1] There were wall penetrations in the corridor wall separating the Main Hospital and the leased clinic facility adjacent to the Main Hospital (corrected during inspection).

2] The "Time Clock" door, which separates the corridor coming from the Main Hospital and corridor leading into the Administration Wing is not identified as having a 90-minute rating.

Section 19.1.1.4.1 of the Life Safety Code requires non-conformance rated additions be separated by a two-hour fire resistance rating

Section 19.1.1.4.2 of the Life Safety Code requires that communicating openings in fire barriers be protected by approved, self-closing fire doors. A two-hour fire resistance rated wall separation requires a minimum 90-minute rated fire door.

LIFE SAFETY CODE STANDARD

Tag No.: K0012

A walk-through with the Maintenance Director, the Risk Manager, et al, August 2 through August 11, 2011, determined by observation that the structure did not conform to the requirements of Section 19.1.6.2 in the 2000 edition of the Life Safety Code, NFPA 101.

Unprotected steel floor and structural members were identified in the following locations:

Third Floor
-The Electrical Room in 3-North, fire protection missing from the beams

Second Floor
-The North Staircase (#4 Stairwell), exposed steel structure
-OB Nursery Storage Room, exposed steel

First Floor
-The old CT Storage room has a sheet metal pipe approximately 8-inches in diameter penetrating the ceiling area
-Elevator Hydraulic Mechanical room, I-beam missing fire protection coating
Electrical room and Storage room in the Admission area have exposed steel

Provided the structure is protected by an automatic sprinkler system, Table 19.1.6.2, "Construction Type Limitations," in the 2000 edition of the Life Safety Code requires health care structures up to and including three-stories be a minimum Type II (111).

LIFE SAFETY CODE STANDARD

Tag No.: K0018

A walk-through with the Maintenance Director, the Risk Manager, et al, August 2 through August 11, 2011, determined by observation that the following corridor walls or doors did not conform to the requirements contained in Section 19.3.6 of the 2000 edition of the Life Safety Code, NFPA 101.

Main Hospital, 2nd Floor:
Pediatrics storage room door not positively latching into the frame

Administration Wing (old hospital):
Door to the Risk Manager's Office needs a smoke seal on the hinged-side of the door

Monte Vista Clinic:
The X-Ray door is dragging on the floor making it difficult to close

LIFE SAFETY CODE STANDARD

Tag No.: K0020

A walk-through with the Maintenance Director, the Risk Manager, et al, August 2 through August 11, 2011, determined by observation that the following elevator shaft walls did not conform to the requirements contained in Section 19.3.1.1 of the 2000 edition of the Life Safety Code, NFPA 101.

The elevator shaft for the "1992 elevator addition" is breached in several spots by hydraulic and electrical penetrations with unsealed openings about those penetrations.
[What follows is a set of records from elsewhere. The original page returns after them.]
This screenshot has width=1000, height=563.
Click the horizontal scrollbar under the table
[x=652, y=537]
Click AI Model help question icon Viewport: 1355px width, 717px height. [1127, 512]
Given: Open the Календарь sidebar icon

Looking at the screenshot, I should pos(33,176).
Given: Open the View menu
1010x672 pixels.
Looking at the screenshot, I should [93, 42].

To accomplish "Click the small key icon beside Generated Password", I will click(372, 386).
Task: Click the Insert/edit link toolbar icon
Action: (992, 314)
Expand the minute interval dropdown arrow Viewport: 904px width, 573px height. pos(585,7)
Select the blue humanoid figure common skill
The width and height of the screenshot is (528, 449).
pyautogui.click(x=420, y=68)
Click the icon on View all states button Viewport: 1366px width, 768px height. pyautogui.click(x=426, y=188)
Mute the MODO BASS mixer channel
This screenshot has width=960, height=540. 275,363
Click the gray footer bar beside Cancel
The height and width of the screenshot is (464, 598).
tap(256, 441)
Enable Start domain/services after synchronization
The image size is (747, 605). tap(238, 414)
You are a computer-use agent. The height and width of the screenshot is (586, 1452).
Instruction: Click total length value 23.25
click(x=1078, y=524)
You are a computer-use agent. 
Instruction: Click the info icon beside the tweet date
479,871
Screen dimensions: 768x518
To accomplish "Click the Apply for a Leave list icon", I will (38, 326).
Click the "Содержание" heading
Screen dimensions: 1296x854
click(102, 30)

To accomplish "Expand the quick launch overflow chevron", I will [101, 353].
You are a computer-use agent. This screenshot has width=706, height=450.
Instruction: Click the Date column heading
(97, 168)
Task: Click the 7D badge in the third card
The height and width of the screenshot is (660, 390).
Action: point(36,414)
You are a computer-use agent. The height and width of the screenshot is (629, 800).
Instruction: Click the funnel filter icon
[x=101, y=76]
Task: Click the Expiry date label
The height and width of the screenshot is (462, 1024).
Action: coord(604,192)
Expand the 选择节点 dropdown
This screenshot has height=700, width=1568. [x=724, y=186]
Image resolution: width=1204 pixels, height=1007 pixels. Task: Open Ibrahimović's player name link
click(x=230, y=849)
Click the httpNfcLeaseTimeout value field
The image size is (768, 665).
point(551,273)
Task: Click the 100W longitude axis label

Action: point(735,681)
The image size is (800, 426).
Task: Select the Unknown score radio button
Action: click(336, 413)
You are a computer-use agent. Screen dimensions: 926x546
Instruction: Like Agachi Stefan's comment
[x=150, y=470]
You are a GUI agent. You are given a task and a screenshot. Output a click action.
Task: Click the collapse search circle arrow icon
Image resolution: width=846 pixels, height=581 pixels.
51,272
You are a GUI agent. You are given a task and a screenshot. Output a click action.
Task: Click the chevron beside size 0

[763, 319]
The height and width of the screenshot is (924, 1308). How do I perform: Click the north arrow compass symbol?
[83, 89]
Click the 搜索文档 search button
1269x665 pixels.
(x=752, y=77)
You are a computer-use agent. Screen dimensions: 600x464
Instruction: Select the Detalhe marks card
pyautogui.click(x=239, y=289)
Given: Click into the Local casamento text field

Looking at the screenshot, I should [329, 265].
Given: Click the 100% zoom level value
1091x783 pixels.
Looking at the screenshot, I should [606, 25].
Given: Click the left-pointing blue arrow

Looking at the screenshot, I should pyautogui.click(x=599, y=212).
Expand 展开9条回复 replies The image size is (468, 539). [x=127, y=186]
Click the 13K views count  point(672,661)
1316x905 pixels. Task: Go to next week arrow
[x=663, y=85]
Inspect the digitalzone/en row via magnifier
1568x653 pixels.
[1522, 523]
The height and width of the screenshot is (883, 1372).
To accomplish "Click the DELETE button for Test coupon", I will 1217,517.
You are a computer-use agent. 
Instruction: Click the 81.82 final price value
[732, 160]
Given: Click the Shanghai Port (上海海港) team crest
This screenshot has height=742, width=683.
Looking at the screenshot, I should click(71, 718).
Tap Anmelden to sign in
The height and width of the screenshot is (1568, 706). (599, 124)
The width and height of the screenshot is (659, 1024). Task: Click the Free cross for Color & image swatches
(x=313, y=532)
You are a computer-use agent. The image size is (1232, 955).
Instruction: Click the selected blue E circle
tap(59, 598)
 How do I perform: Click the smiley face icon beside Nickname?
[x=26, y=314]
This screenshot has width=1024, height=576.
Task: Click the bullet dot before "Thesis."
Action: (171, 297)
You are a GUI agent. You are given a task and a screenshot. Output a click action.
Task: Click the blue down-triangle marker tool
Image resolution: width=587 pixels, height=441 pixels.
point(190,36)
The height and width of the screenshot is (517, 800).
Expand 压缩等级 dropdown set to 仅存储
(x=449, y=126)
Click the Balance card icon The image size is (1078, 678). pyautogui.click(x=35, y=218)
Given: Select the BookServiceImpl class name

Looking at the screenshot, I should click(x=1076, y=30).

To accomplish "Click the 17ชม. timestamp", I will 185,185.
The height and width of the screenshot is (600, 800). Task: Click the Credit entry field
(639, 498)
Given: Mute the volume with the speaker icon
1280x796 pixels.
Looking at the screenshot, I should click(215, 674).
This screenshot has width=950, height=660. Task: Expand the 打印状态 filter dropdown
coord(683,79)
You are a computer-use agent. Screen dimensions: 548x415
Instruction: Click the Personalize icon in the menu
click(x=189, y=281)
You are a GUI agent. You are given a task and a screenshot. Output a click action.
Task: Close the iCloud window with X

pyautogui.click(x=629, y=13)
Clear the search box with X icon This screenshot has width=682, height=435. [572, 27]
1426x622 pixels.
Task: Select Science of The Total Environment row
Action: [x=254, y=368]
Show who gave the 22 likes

And, there is a hydraulic fluid lead about the hydraulic cylinder in the shaft of the 1992 elevator addition. This exposes areas outside the elevator shaft to the potential of burning hydraulic oil.

LIFE SAFETY CODE STANDARD

Tag No.: K0022

A walk-through with the Maintenance Director, the Risk Manager, et al, August 2 through August 11, 2011, determined by observation that egress paths were not identified or mis-identified contrary to the requirements contained in Section 7.10 of the 2000 edition of the Life Safety Code, NFPA 101.

Main Hospital, 3rd Floor:
1] The Exit sign on 3-North Stairwell is missing (corrected during inspection)
2] The Exit sign in the 3-North Waiting Room is missing (corrected during inspection)

Main Hospital, 2nd Floor:
1] The South horizontal exit on the mezzanine needs and Exit sign leading traffic South
2] The Exit Sign in the South MOB stairwell needs to be turned directing traffic to the stairwell

Main Hospital, 1st Floor:
1] ER, Stairway 4, remove the Exit sign over door #6 (corrected during inspection)
2] Exit sign near the Kitchen Supervisor's Office has only one bulb illuminated (corrected during inspection)

LIFE SAFETY CODE STANDARD

Tag No.: K0027

A walk-through with the Maintenance Director, the Risk Manager, et al, August 2 through August 11, 2011, determined by observation that smoke compartmentation and control did not conform to the requirements contained Section 19.3.7.3 of the 2000 edition of the Life Safety Code, NFPA 101.

Main Hospital, 2nd Floor:
The center smoke seal in door 18 in the OB area has a gap greater than one-eighth inch

Main Hospital, 1st Floor Business Unit:
Smoke door not positively latching into the frame between Pediatrics and OB and GYN

PS Building:
The one-hour, self-closing door, adjacent to the Staff bathroom and break room does not positively close and latch into the frame assembly.

LIFE SAFETY CODE STANDARD

Tag No.: K0029

A walk-through with the Maintenance Director, the Risk Manager, et al, August 2 through August 11, 2011, determined by observation that the following hazardous areas did not conform to the requirements contained in Section 19.3.2.1 of the 2000 edition of the Life Safety Code, NFPA 101.

Main Hospital, 2nd Floor:
-Gap or hole in the North wall across from room #217 (OB Clean Utility Room), which violates the smoke-seal integrity of the room
-OB Nursery Storage Room-wall to deck needs to be smoke-sealed
-OB Nursery Storage Room-door needs self-closing or automatic closing mechanism

Main Hospital, 1st Floor:
-The door for the Old CT Room Storage needs a self-closer or automatic closing mechanism
-The Bio-Hazard door, across from the PACU, has no latching mechanism and no self-closing mechanism
-Hydraulic oil storage area on the first floor is a hazardous area and needs to be enclosed in a smoke resistive enclosure. This door must be self-closing or automatic closing
-Kitchen doors opening directly to the back corridor, near the elevators, do not latch

Administration Wing (Old Hospital):
-Housekeeping storage door needs self-closing or automatic-closing mechanism

Administration Wing Medical or Hospital Records Office
-Sprinklers do not cover the entire area
-Door needs self-closing or automatic-closing mechanism

Administration Wing Physicians' Records and Physicians' Records Release Room
-Door does not have self-closing or automatic-closing mechanism
-Door binds and does not positively latch into its frame

LIFE SAFETY CODE STANDARD

Tag No.: K0038

Item A:
A walk-through with the Maintenance Director, the Risk Manager, et al, August 2 through August 11, 2011, determined by observation that the Access-controlled egress doors did not conform to the requirements of Section 7.2.1.6.2 (a) through (e) of the 2000 edition of the Life Safety Code, NFPA 101.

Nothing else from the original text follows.